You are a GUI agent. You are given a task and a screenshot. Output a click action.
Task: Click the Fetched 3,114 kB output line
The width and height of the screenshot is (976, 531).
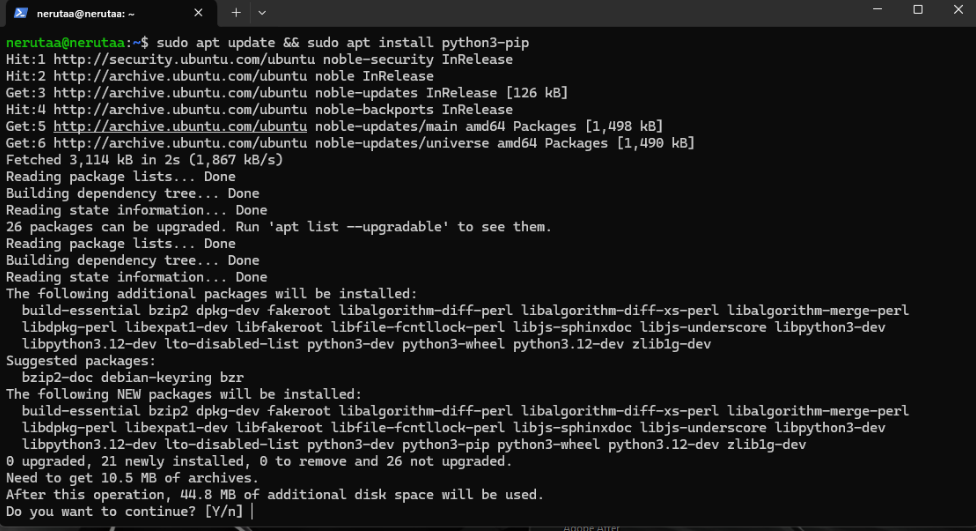144,160
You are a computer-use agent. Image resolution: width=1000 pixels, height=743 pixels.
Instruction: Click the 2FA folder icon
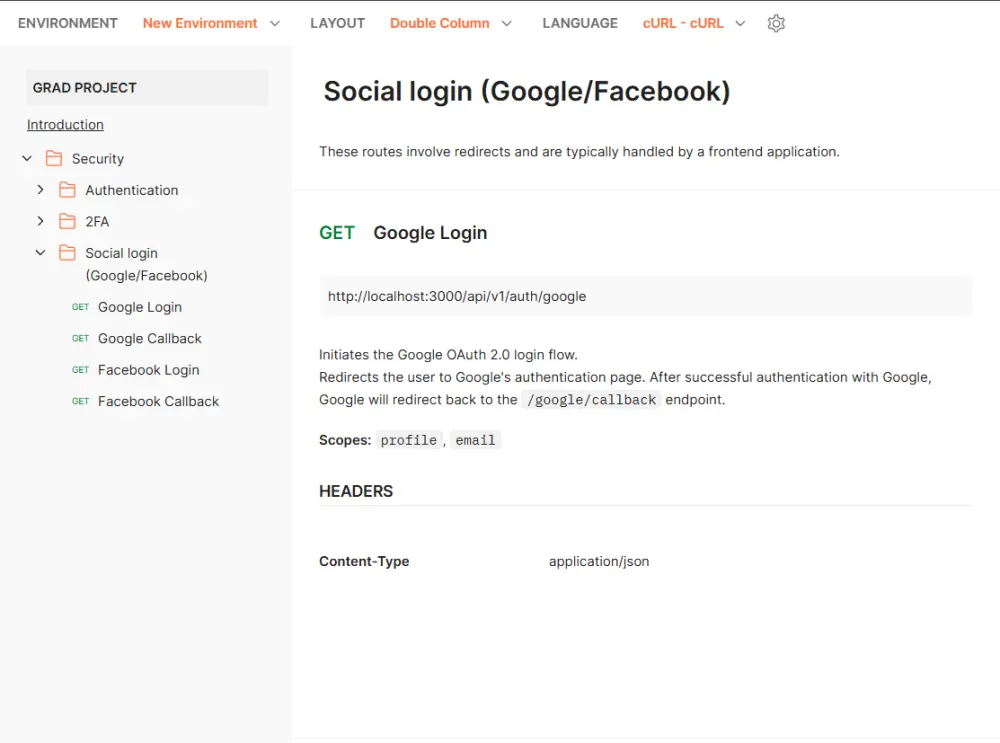point(67,221)
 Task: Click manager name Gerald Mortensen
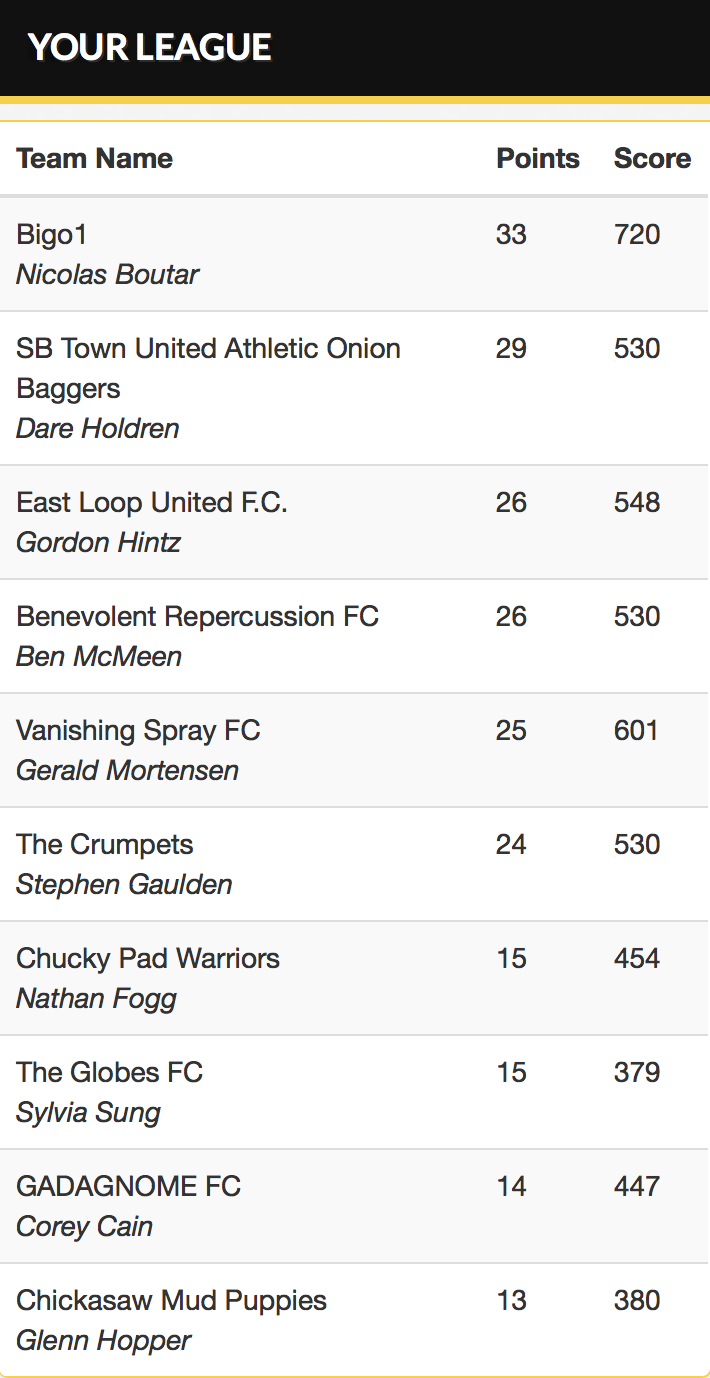click(x=128, y=770)
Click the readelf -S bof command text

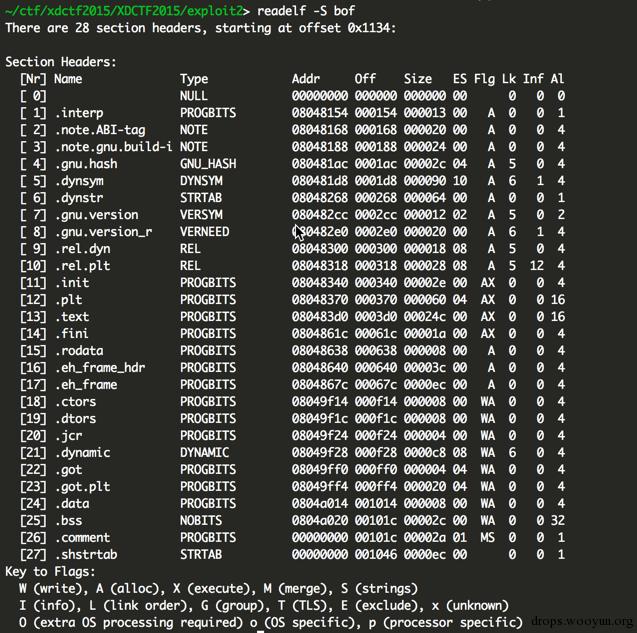(306, 11)
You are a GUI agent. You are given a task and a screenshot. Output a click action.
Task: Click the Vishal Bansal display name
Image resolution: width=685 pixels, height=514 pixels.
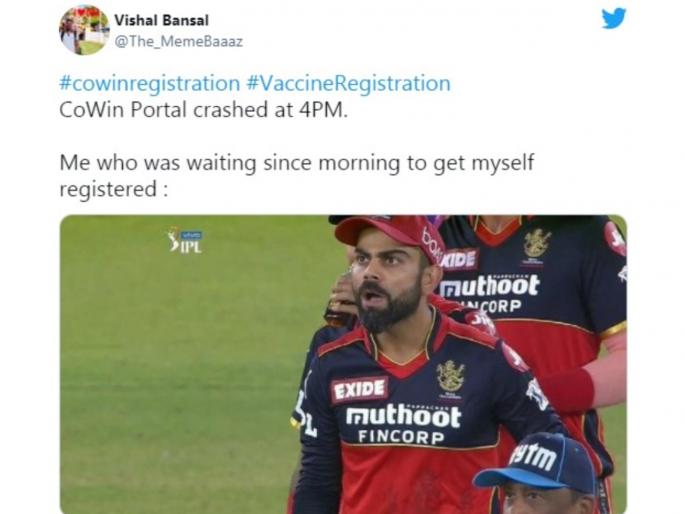coord(162,20)
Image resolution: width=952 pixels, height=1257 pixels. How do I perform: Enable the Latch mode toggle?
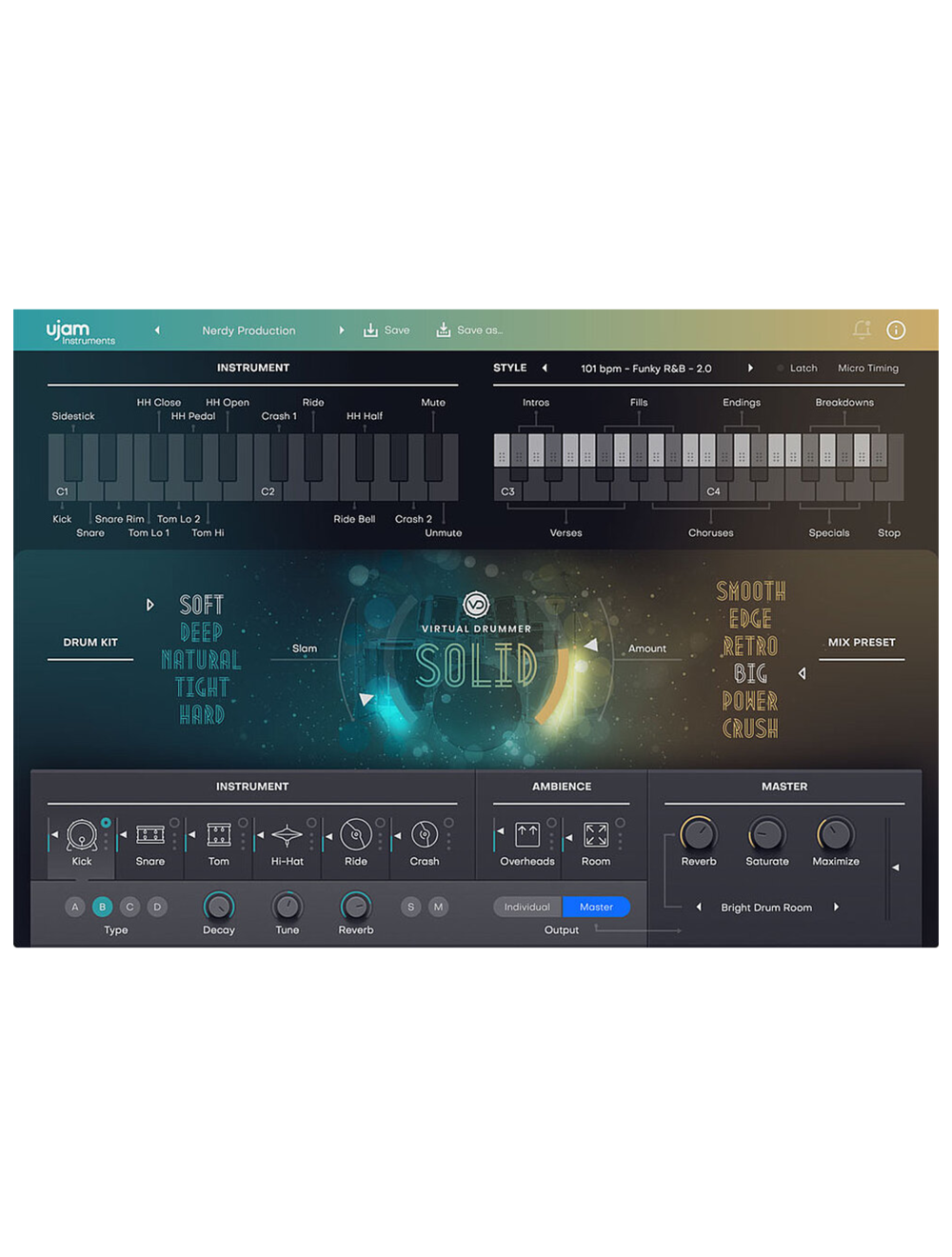tap(779, 368)
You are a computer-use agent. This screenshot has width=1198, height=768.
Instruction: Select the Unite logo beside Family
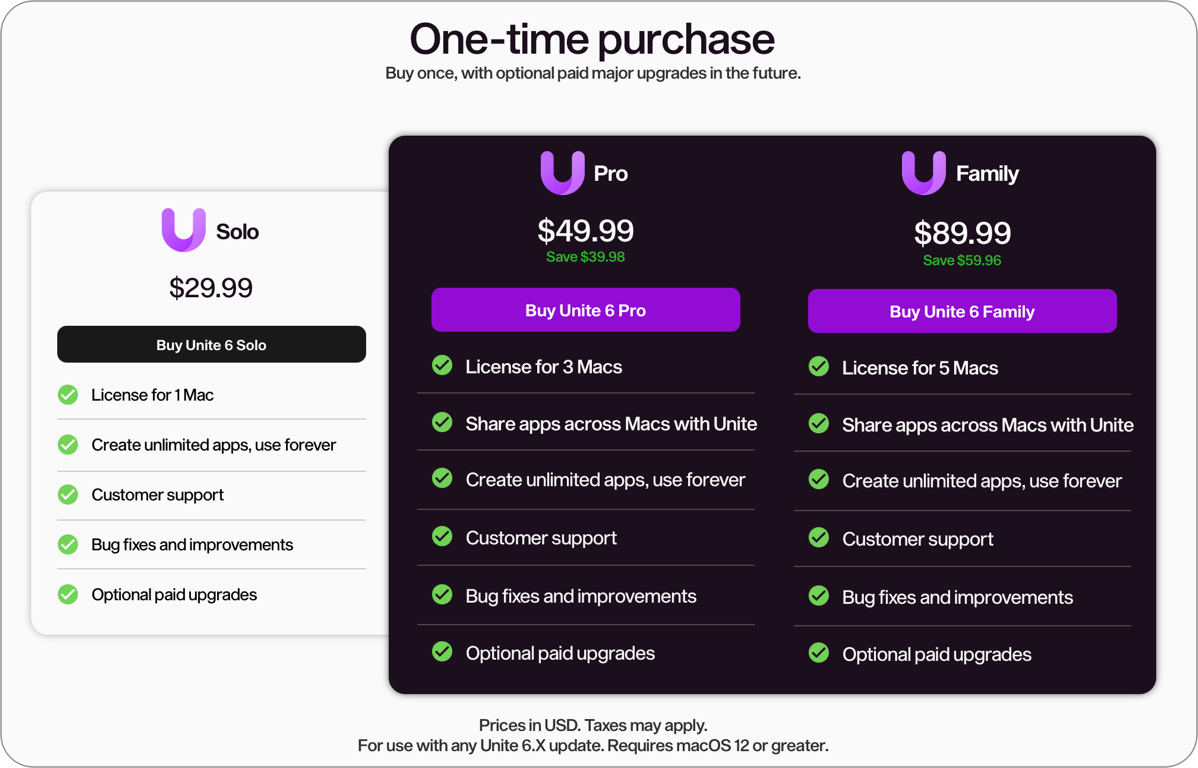922,172
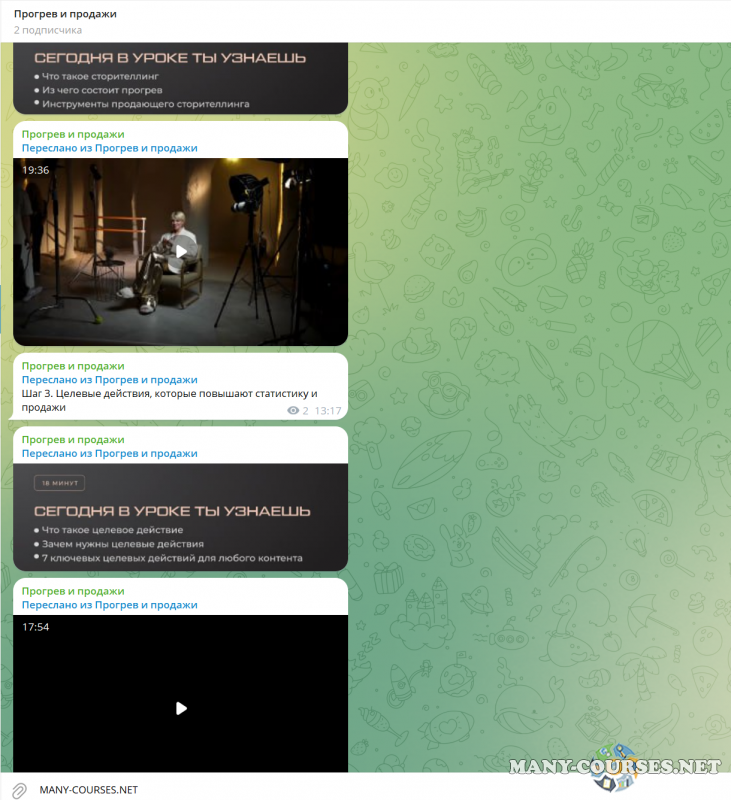Click the 13:17 message timestamp

(x=328, y=411)
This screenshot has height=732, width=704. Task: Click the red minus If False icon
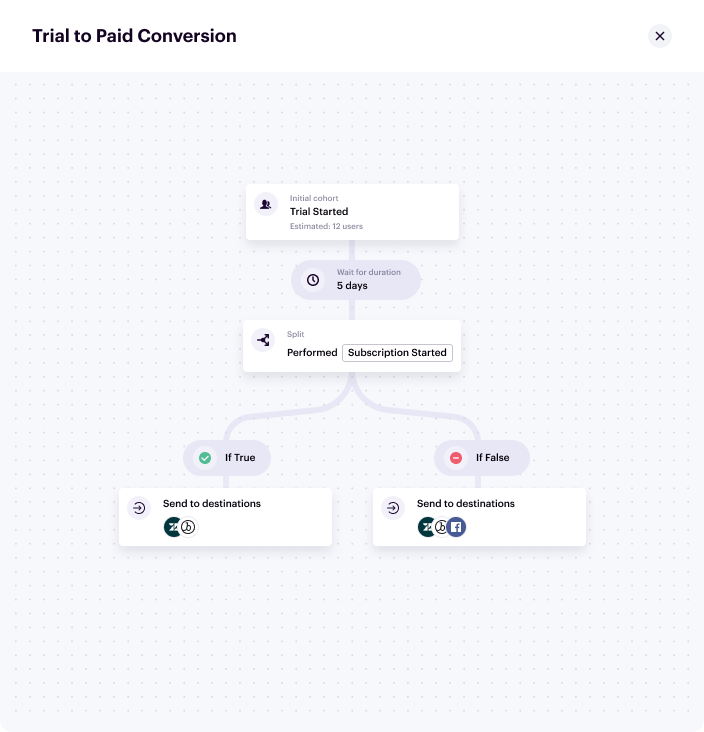[x=456, y=458]
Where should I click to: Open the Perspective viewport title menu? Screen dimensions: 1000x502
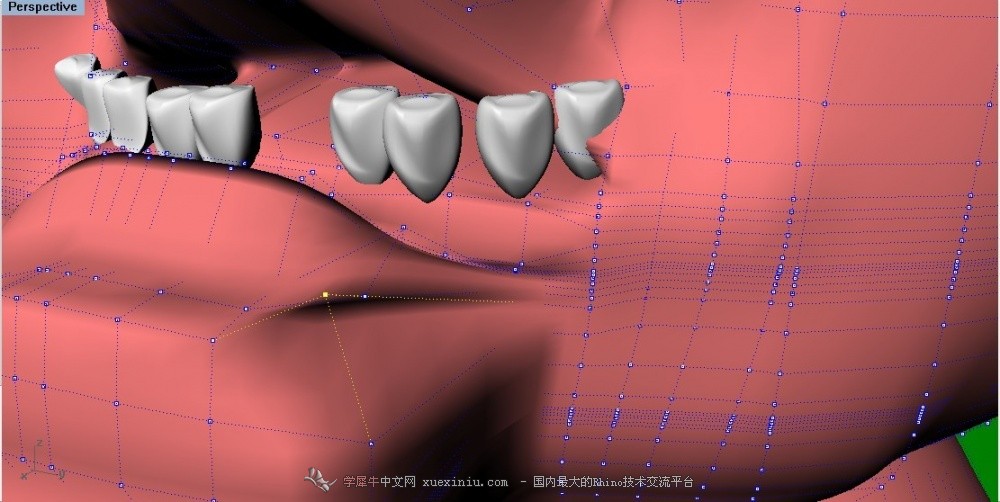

══════════

* _What to do_: In your copy of the records, include no pictures; repeat everything else exactly.

* _Result of the exercise_:
You are a GUI agent. You are given a task and a screenshot. Output a click action.
Task: Click the Fetched 3,114 kB output line
The width and height of the screenshot is (976, 531).
144,160
You are a computer-use agent. Image resolution: width=1000 pixels, height=743 pixels.
Instruction: Click the 2FA folder icon
point(67,221)
 Task: Click manager name Gerald Mortensen
click(x=128, y=770)
Click the readelf -S bof command text

(306, 11)
You are a GUI agent. You are given a task and a screenshot. Output a click action.
Task: Click the Vishal Bansal display name
Image resolution: width=685 pixels, height=514 pixels.
coord(162,20)
Image resolution: width=952 pixels, height=1257 pixels. How do I perform: Enable the Latch mode toggle?
tap(779, 368)
You are a computer-use agent. This screenshot has width=1198, height=768.
Instruction: Select the Unite logo beside Family
922,172
Click the 13:17 message timestamp

(x=328, y=411)
This screenshot has height=732, width=704. Task: Click the red minus If False icon
[x=456, y=458]
Where should I click to: Open the Perspective viewport title menu? Screen dimensions: 1000x502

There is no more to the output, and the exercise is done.